# Your goal
Having located the line with "The height and width of the screenshot is (725, 1568).", repeat it and all remaining lines of the records exactly. Pictures do not belong in the answer.

# Data for analysis

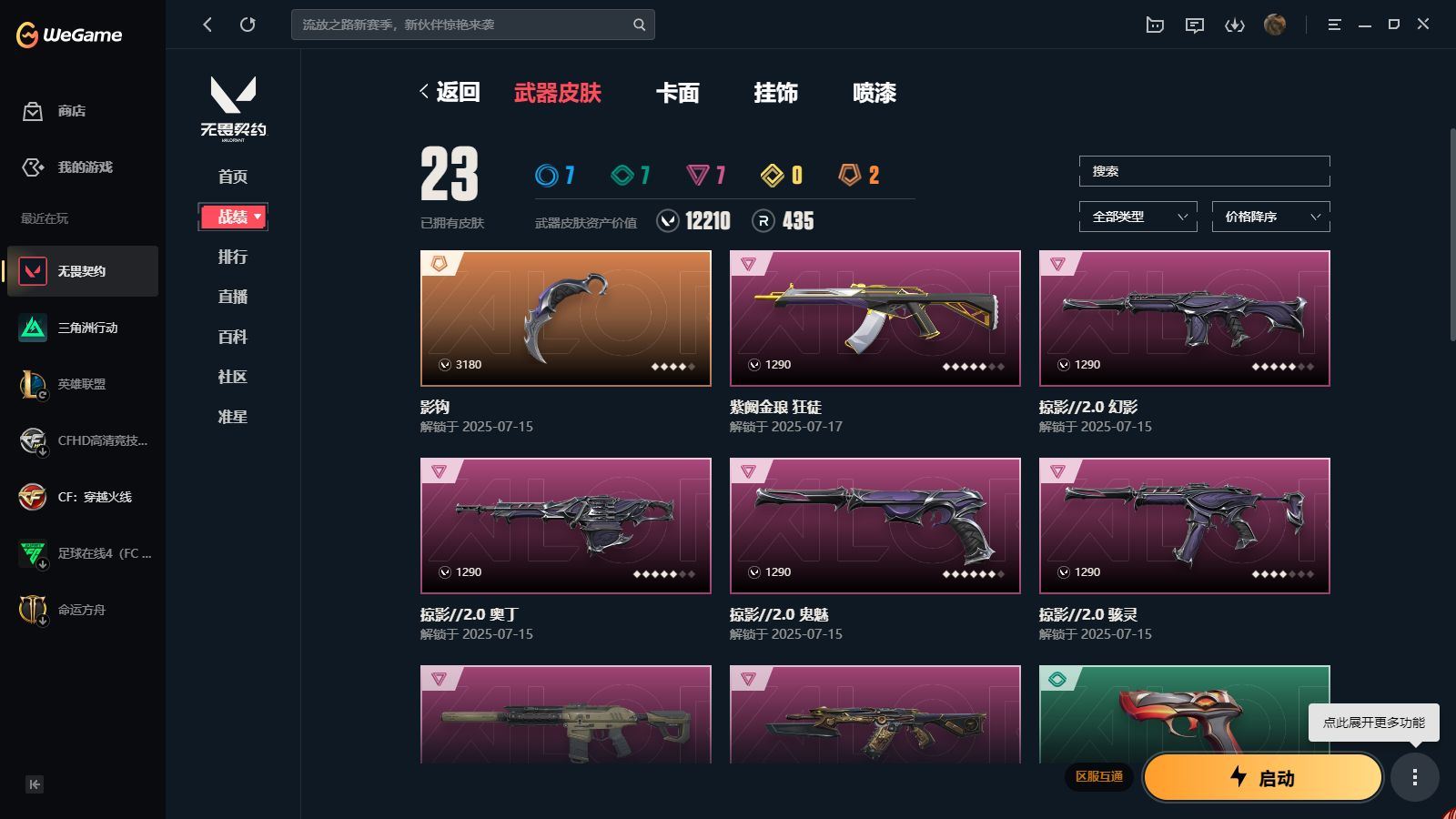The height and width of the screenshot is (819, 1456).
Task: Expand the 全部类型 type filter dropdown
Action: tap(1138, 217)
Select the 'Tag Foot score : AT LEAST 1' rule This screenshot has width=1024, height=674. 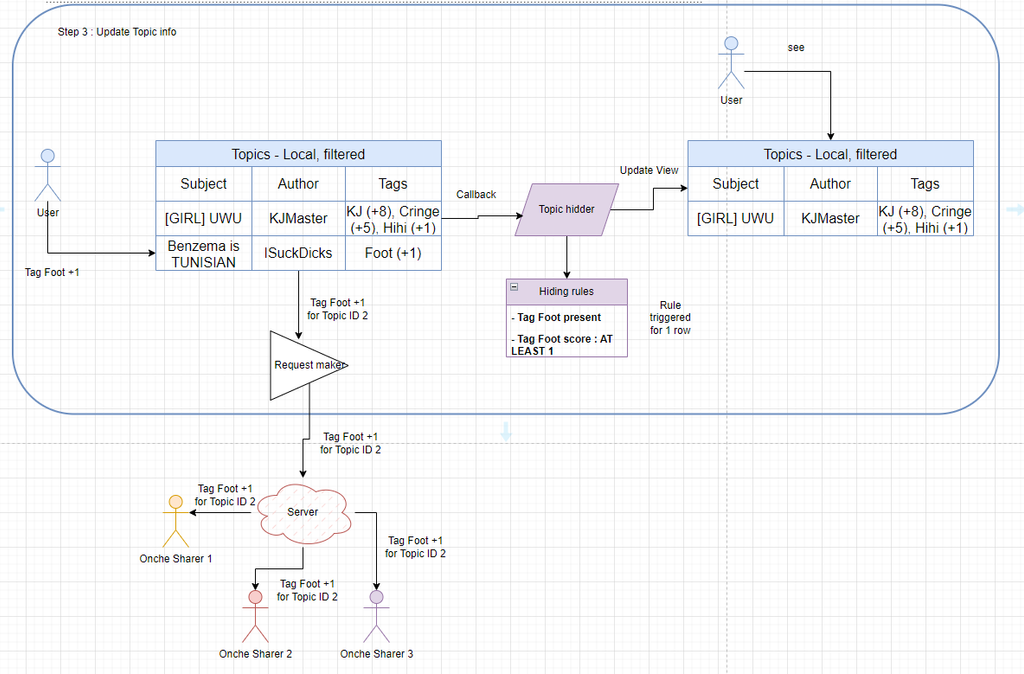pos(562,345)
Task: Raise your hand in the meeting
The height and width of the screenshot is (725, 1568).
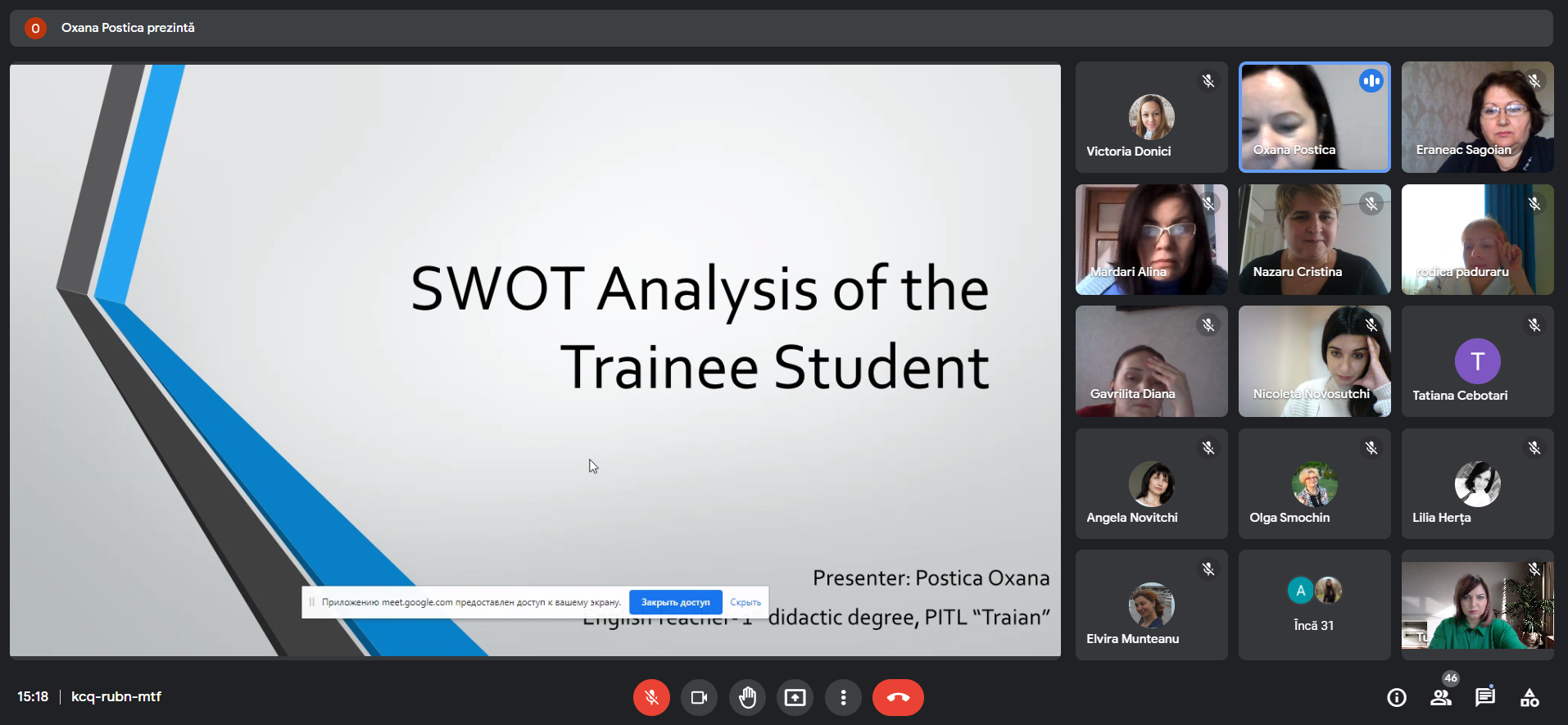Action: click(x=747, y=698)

# Task solution
The height and width of the screenshot is (725, 1568).
Action: click(x=747, y=698)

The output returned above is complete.